Google’s Digital Library Settlement Rejected

Google Inc's plans to bring an immense library to the Internet has been dealt a major setback by a US judge on Tuesday, rejecting a settlement with authors and publishers over Google's digital book-scanning project.

In a 48-page ruling given 13 months after parties stated their cases in court, US District Court Judge Denny Chin said the proposed deal "is not fair, adequate and reasonable."

"While the digitization of books and the creation of a universal digital library would benefit many, the (proposed settlement) would simply go too far," said Chin.

The proposed settlement would have allowed Google "significant rights to exploit entire books, without permission of the copyright owners," Chin explained. It would give Google a "significant advantage over competitors, rewarding it for engaging in wholesale copying of copyrighted works without permission."

Although he shut down the proposed settlement, the door was left open for the parties involved to go back to the drawing board and work up a new deal.

"The motion for final approval of the (proposed settlement) is denied, without prejudice to renewal in the event the parties negotiate a revised settlement agreement," said Chin.

The settlement agreement stemmed from a class-action lawsuit filed in 2005 by the Authors Guild and the Association of American Publishers (AAP) charging Google with copyright infringement.

The settlement looked for Google to pay $125 million to resolve outstanding claims and to establish a "Book Rights Registry," which would provide sales and advertising revenue to authors and publishers.

The issue gained attention from both sides of the coin with supporters of the settlement arguing that the proposed digital library would make millions of out-of-print books available and provide authors a new way to profit from their works. While opponents looked for a deal rejection, saying it would give Google exclusive rights to digitize out-of-print books whose authors cannot be traced.

The US Justice Department criticized the settlement for including books unless an author opted out of the deal.

Chin also expressed concern about the opt-out part of the settlement. "Many of the concerns raised in the objections would be ameliorated if the (proposed settlement) were converted from an 'opt-out' settlement to an 'opt-in' settlement," he said in his ruling.

"This is clearly disappointing, but we'll review the court's decision and consider our options," Google counsel Hilary Ware told AFP in a statement, expressing disappointment with Judge Chin's ruling.

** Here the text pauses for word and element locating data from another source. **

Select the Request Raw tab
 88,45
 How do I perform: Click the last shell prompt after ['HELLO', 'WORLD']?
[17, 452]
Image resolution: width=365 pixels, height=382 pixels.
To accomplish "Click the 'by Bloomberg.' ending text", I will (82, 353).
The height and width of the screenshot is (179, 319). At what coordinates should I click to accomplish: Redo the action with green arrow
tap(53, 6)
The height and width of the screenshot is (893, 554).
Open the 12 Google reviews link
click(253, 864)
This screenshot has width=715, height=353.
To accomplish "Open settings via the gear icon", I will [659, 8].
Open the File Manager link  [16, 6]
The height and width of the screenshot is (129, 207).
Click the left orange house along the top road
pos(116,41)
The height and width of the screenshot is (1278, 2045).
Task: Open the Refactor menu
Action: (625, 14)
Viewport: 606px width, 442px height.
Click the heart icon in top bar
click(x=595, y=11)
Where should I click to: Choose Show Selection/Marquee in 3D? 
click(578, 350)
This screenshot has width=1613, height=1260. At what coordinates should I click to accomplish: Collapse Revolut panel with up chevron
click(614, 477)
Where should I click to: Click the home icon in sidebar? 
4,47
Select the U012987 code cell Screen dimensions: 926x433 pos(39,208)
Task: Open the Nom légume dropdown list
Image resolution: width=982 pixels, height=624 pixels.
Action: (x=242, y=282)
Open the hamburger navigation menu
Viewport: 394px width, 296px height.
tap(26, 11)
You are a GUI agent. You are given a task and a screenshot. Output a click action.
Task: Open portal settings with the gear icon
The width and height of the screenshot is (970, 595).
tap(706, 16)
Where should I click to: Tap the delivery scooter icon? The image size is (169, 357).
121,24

"Like many others, we believe this agreement has the potential to open-up access to millions of books that are currently hard to find in the US today "¦ regardless of the outcome, we'll continue to work to make more of the world's books discoverable online through Google Books and Google eBooks," she said.

Google Books project, launched in 2004, has digitized over 15 million books from more than 100 countries. The Internet search company also opened its Google eBookstore, a separate venture, in December 2010.

The judge's ruling was welcomed by the Open Book Alliance -- a coalition of groups which opposed the settlement and included Amazon, Microsoft and Yahoo! -- calling it "a victory for the public interest and for competition in the literary and Internet ecosystems."